真鍋尚之 モノオペラ「廻」
演劇との作品は私自身、これで三作目となる。
これまで「歌のないオペラ」というものを提唱してきた。
日本語。歌。役者。オペラ。演劇。合唱。
実験とは確信を証明する手段である。
(真鍋尚之)
Sop,Sho,15 Schauspieler
私;吉川真澄(ソプラノ) Masumi Yoshikawa(Sop.)
act orch(ムーヴメント・パフォーマンス) act orch(Movement.Performance )
ヴィシュヌ;佐々木麻美
ブラフマー;尾崎健太郎
シヴァ;夏見隆太
業(カルマ)
1;川崎美波 曽我明希 渡邊ひかる 関根里佳子
2;石井千里 杉田里美 すはらゆうこ 青木恵 菊地祥子
3;内田直斗 村上聡志 西澤大 波野平遼
真鍋尚之(笙) Naoyuki Manabe (Sho.)
渡辺裕之(劇作・演出)
抜粋1
2010.10.24 Naoyuki Manabe Sho recital Vol.6
真鍋尚之笙リサイタル Vol.6 協演。東京オペラシティ リサイタルホール。MonoOper-Kai 1
○あらすじ
〜神は世界を咀嚼する〜
私は樹の幹の前に立ち、瞑想する。瞼を閉じることで日常から隔離され、ただ独りとなる。瞳に映る闇の中、そこには創造(ラジャス)の神ブラフマー、維持(サットヴァ)の神ヴィシュヌ、終局(タマス)の神シヴァが弧を描き静かに佇む。

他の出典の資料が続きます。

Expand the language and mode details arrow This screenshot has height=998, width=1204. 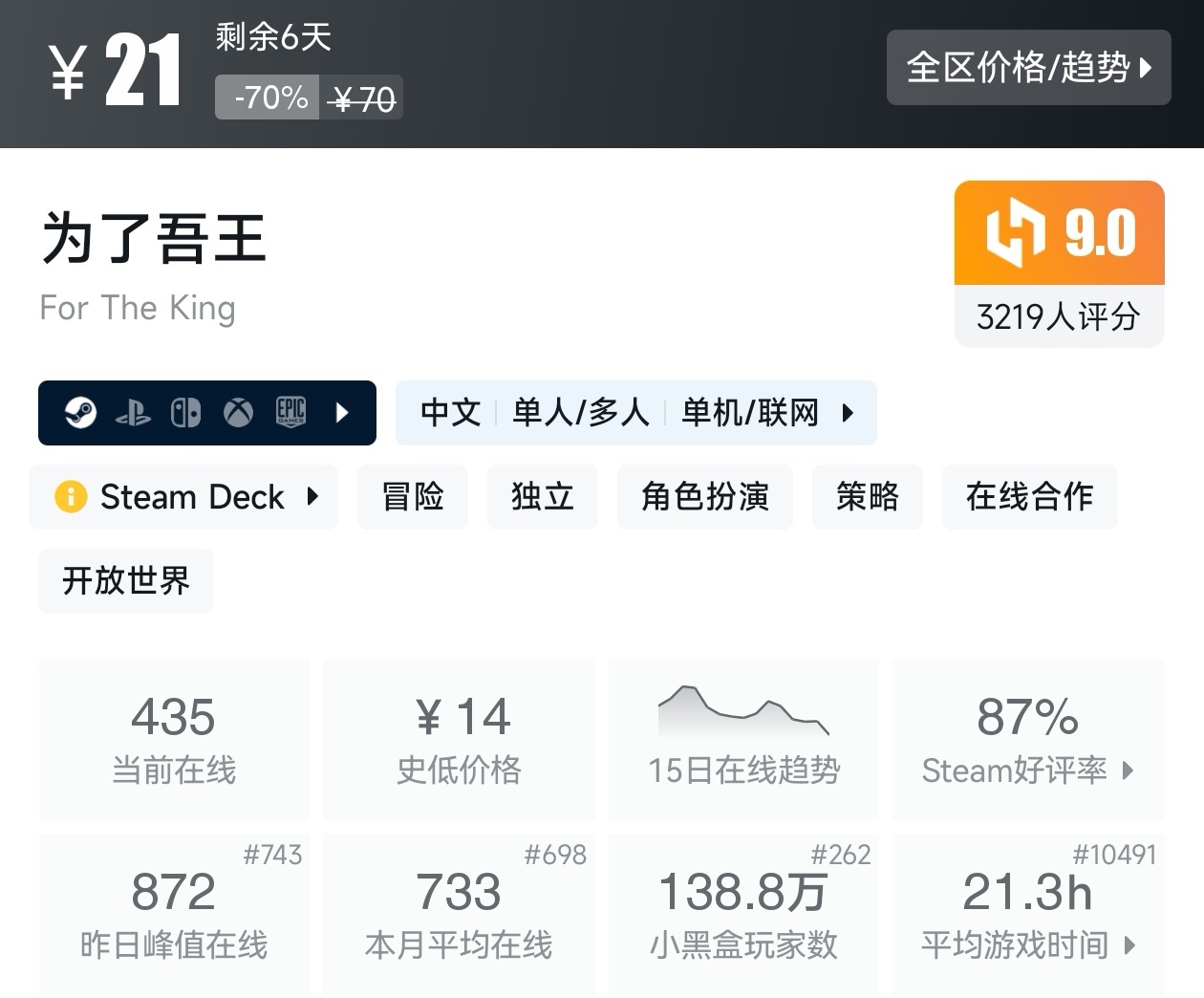pyautogui.click(x=848, y=413)
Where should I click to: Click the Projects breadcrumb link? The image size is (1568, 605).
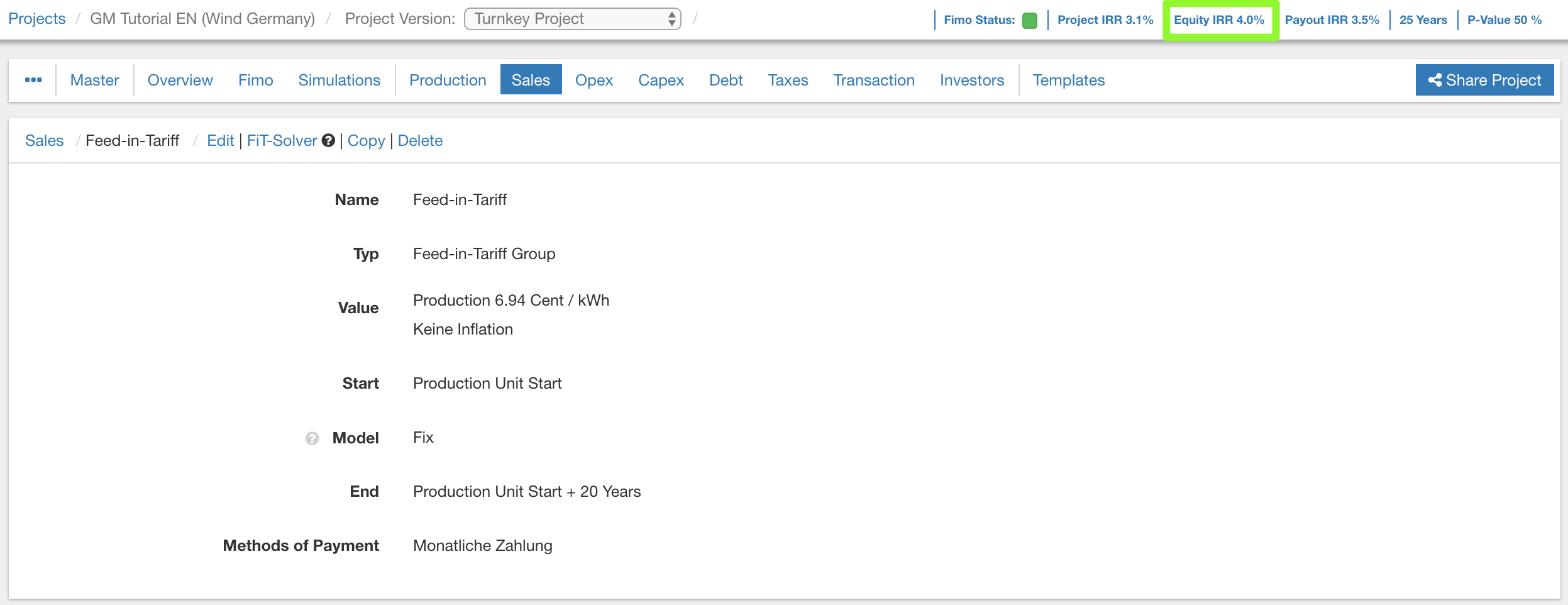point(37,19)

神は私に祝福を与える。万華鏡を回転させるが如く世界の有り様、過去、現在、未来を色鮮やかに変容させていく。再構築されていく世界の中、業(カルマ)が私に語り掛ける。行為の象徴であり邪の存在である業の声は私の耳には届かない。しかしその声は呪詛の如き旋律となり、私の根幹を揺さぶる。
闇の中、神と業と世界と己と対話することで、私は幾多の発見をし、それらと向き合うこととなる。時空間を飛び越える瞑想の終着点において、私はある決定的で、致命的で、完全な唯一の事実を知る。

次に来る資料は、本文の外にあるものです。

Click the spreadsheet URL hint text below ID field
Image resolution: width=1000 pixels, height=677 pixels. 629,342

神は世界を咀嚼する。噛み砕かれ、粉々になる世界。私の首をめがけ、樹から紐が垂れ落ちる。瞑想をし、静かに私は世界と繋がる。
(渡辺裕之)
抜粋2
○解説
この物語では神が出現します。ヒンズー教の三神一体の神です。そして主人公のわたしは瞑想し、神と対峙します。
神を考えます。
困惑した時、辛い時、道に悩んだ時、我々はその思いを神に託し、その加護を切望します。「困った時の神頼み」です。信仰を持つ人間であれば神はその姿を現します。無宗教者の場合、そこには特定されない、シンボライズされた、ある「神」が存在します。神の支配から離れ神話がなくなった現在においても、我々の中に神は確かに存在し、存在することでそこに神話が産まれます。この物語は神話であり、誰にでも起こり得る話であると信じています。
瞑想を考えます。
我々の大多数は日常生活では瞑想をしません。瞼を閉じること、瞑想はしませんが、私たちは一日で約一万五千回の瞬きをします。瞬きは私たちが生きている証でもあります。瞑想…瞼を閉じること…瞬きとした場合、我々は数限りない瞑想を人生の中で行っています。そして同時に我々は数限りなく考えます。日常のこと、周囲のこと、自分のこと。瞑想とは、心落ち着かせ精神を集中し、俗世の思考を取り除き、世界と宇宙と繋がり一つとなる行為です。無我の境地です。考えないこと。瞑想は「考えないことを考える」行為です。本能から離れた我々が他の動物とは一線を引く「考える」行為。「考えないことを考える」、瞑想は考える我々に与えられた最高の贅沢であり、究極のパラドクスです。
笙とソプラノの音により夢幻の境地へ、贅沢な空間の中、誰しもに共通するこの物語を是非「考えて」みて下さい。。